Ce livre plut surtout à la grand'mère; mais Julie, dont les instincts sont olympiens plutôt que terrestres, prit avec impétuosité la cause des aigles et de tous ces fiers tyrans de l'air dont l'auteur accuse le rôle terrible, les penchants odieux.
—Cela ne s'est jamais vu, s'écria-t-elle. Jamais on n'a songé à mettre le vautour au-dessus de l'aigle; c'est renverser toutes les notions humaines! Quoi! parce que certains oiseaux de proie tuent avec le bec, au lieu d'étouffer avec la griffe, les voila qualifiés de nobles! et l'oiseau de Jupiter sera traité de brigand et de tourmenteur!

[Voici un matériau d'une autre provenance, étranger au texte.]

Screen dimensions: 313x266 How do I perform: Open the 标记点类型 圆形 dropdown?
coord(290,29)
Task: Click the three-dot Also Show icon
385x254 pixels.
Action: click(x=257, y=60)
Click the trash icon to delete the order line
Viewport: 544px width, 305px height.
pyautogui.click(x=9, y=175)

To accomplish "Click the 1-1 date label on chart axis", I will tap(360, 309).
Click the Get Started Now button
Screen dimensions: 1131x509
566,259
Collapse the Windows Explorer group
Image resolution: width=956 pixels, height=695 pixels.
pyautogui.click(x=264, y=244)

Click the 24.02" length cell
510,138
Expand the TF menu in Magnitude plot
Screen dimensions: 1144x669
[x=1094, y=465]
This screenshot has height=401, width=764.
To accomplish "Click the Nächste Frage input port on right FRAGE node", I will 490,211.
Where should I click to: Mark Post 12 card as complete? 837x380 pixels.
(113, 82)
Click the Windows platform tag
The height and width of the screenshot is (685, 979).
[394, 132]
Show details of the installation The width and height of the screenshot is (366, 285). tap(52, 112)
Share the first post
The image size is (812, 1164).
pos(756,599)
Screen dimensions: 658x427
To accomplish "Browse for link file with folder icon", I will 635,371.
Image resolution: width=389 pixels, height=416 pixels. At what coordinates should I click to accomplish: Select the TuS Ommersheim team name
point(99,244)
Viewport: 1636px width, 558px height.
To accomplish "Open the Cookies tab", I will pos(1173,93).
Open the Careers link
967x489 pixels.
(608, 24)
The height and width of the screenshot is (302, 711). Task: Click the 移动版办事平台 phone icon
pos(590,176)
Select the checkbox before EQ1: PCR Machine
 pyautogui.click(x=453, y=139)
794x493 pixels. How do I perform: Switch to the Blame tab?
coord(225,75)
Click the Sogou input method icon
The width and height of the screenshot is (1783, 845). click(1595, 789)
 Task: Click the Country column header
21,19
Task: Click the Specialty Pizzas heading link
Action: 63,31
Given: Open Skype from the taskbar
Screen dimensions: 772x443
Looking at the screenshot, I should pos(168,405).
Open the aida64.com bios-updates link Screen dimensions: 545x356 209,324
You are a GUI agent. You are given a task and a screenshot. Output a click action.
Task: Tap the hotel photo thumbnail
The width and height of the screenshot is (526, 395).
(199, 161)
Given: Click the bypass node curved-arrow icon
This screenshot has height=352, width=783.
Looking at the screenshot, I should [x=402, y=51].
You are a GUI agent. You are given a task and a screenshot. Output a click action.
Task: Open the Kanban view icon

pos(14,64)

—C'est qu'il a, en effet, l'instinct cruel, répondit le curé qui n'avait pas entendu lire, mais qui s'éveilla pour la discussion; celui qui ne tue que pour se nourrir ne fait pas un plus grand crime que nous autres, qui sommes nés mangeurs de poulets; mais celui qui s'endort avec la victime râlant dans sa serre cruelle, jusqu'à ce que l'appétit revienne à monseigneur, celui-là est né bourreau. La souffrance de sa proie fait le fond de sa jouissance et les délices de sa réfection. Voyons, Théodore, vous ne dites donc rien aujourd'hui?
—Je dis, répliqua Théodore, que le livre en question est une agréable fantaisie, rien de plus!
JULIE.—Cette fois (et bien à regret, je vous jure, mon excellent ami!) je partage votre opinion.
MOI.—Pourtant, M. Michelet pense avoir fait un livre dont l'idée est philosophique. Est-ce qu'il se serait trompé?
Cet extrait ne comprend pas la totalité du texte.